What’s the comp in academia? Faculty who never volunteer for departmental service, insist on special treatment, and hijack the discussion when they do bother to show up for meetings? Lone wolfs who are nationally known in the profession but don’t get to know their colleagues? Profs who see TAs as servant-graders rather than apprentices or partners in teaching?
Academic years and careers can be long like baseball seasons, and studies suggest that that getting along with colleagues matters (O’Meara et al.). Professional relationships and a sense of community not only help departmental morale but contribute to an individual faculty member’s satisfaction and productivity. Alternatively, we might think of our “teammates” as being our students. Scholars involved in Elon’s Center for Engaged Learning assert that partnering with students in respectful, reciprocal learning relationships with shared responsibilities leads to all sorts of great outcomes, including improved student engagement, agency, motivation, awareness, and confidence.
Success depends on mastering certain fundamentals.
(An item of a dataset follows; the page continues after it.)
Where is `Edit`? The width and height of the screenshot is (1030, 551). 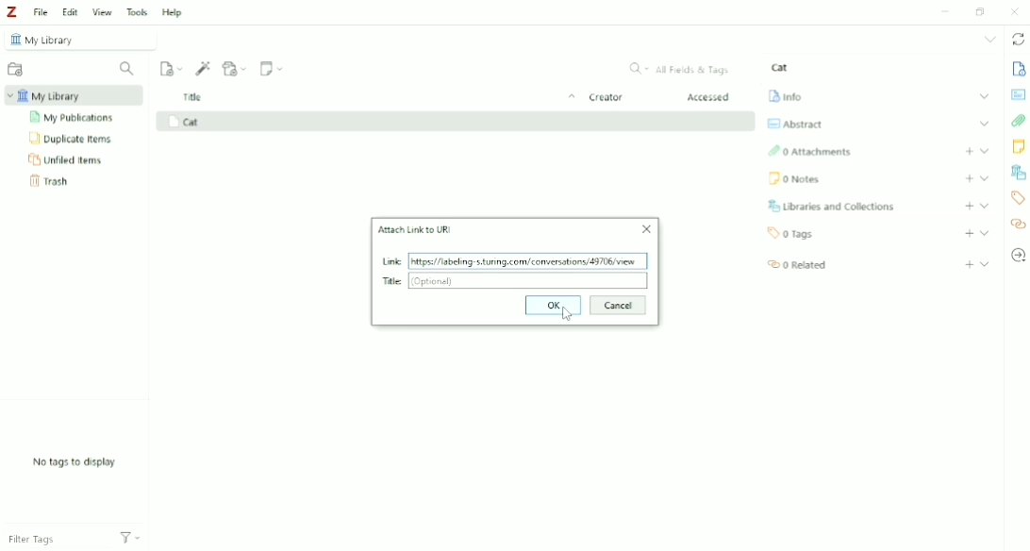
Edit is located at coordinates (70, 12).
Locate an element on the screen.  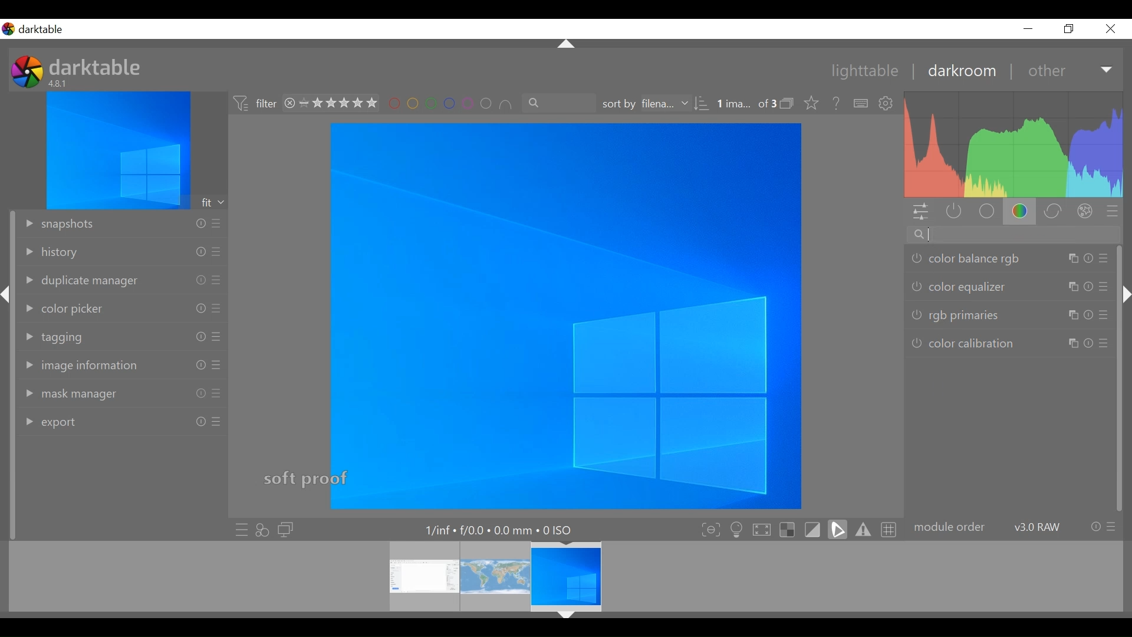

In baseball, scouts refer to five basic tools that contribute to a player’s potential to excel: fielding, running, hitting for average, hitting for power, and throwing. Recently some organizations have begun prioritizing other attributes, such as a “good eye” (the ability to quickly recognize discern what kind of pitch has been thrown), or a player’s coachability, mental makeup, sustained effort, or understanding of the subtleties of the game.
I’ve enjoyed pondering which five fundamental “tools” I’d be looking for in a teacher. I wondered whether the big five should mainly consist of skills (e.g., the ability to explain things clearly, facilitate active learning, or design assessments), or whether attitudes and dispositions (e.g., openness, commitment to equity and inclusion, desire for improvement) are more important.
Teaching’s Five Tools
Here’s my first attempt at a list:
- Passion for and knowledge about the course content
- Deep concern for all students and their learning
- Ability to organize and plan
- Clarity and transparency (in every aspect of teaching)
- Dedication to honing one’s craft
What do you think? Which “five tools” are the essential ones for excellence in teaching? Does the baseball metaphor work? Are there more appropriate metaphors?
KerryAnn O’Meara, et al., Faculty Careers and Work Lives: A Professional Growth Perspective, 2008, p. 32.